- Problem: Repeat the lines starting at "Task: Check the New 6-Month Low checkbox" and ending at "Action: (x=864, y=163)", swapping "checkbox" for "tick box" and leaving everything else unchanged.

- Data provided:
######

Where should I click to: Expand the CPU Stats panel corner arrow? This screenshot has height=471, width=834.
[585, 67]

######

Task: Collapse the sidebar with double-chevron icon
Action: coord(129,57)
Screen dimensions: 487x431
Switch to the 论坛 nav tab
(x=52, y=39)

######

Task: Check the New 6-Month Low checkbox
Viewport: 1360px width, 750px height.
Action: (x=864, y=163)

######

- Task answer:
Task: Check the New 6-Month Low tick box
Viewport: 1360px width, 750px height.
Action: (x=864, y=163)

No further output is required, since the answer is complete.